Garrett Roberts, assistant professor in the Department of Teaching and Learning Sciences at the Morgridge College of Education
- Grant from the Institute of Educational Science for "Small Group Reading Intervention to Support Children with Pervasive Learning and Attention Needs (RISC-PLAN) in the Upper Elementary Grades"
- Project abstract: This grant will allow for the understanding of content and methodological issues on delivering and analyzing intervention research for students with or at risk of a learning disability in reading (i.e. reading comprehension) and co-occuring inattention. This award will also support the iterative development and innovation of a pilot intensive small group reading intervention to support children with pervasive learning and attention needs (RISC-PLAN) in the upper elementary grades.

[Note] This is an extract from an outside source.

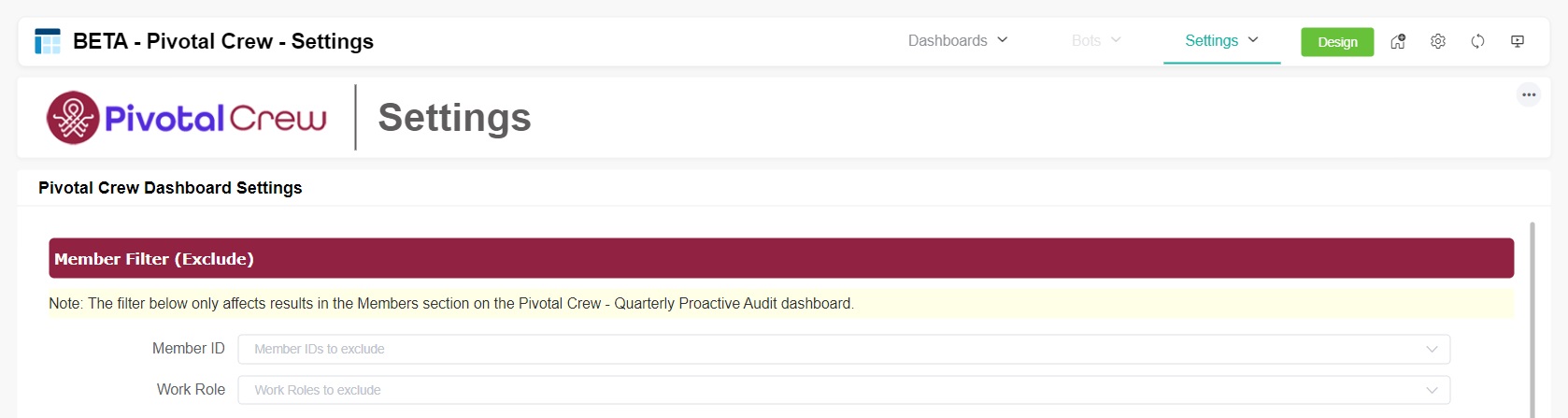
Task: Expand the Member ID dropdown arrow
Action: (x=1432, y=349)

Julie Sarama, professor and Kennedy Endowed Chair in Innovative Learning Technologies at the Morgridge College of Education
Douglas Clements, professor and Kennedy Endowed Chair in Early Childhood Learning at the Morgridge College of Education; and co-executive director of the Marsico Institute of Early Learning and Literacy
Crystal Day-Hess, assistant director at the Marsico Institute for Early Learning and Literacy
- Grant from the Institute of Educational Science for "Evaluating the Efficacy of an Interdisciplinary Preschool Curriculum (EPIC)"
- Project abstract: Although the importance of young children gaining competence in four core curricular domains — social-emotional, language and literacy, mathematics, and science — is well established, research results on the efficacy of comprehensive curricula is dismal. Connect4Learning (C4L) is a newly-published comprehensive interdisciplinary curriculum which builds upon and integrates empirically-tested practices, connecting the four domains to achieve more than the sum of its parts. This project will evaluate the efficacy of C4L.
Elizabeth Sperber, assistant professor in the Department of Political Science at the College of Arts, Humanities and Social Sciences
- Grant from the University of Notre Dame for "Motivating Peaceful Political Participation with Religious Interventions"
- Project abstract: While in residence at the University of Notre Dame, Sperber will advance her research and writing around a journal article focusing on the relationship between religion and civic engagement programming in Zambia. This paper will provide the first systematic consideration of the role of different Christian traditions in the provision of civic engagement training in the region.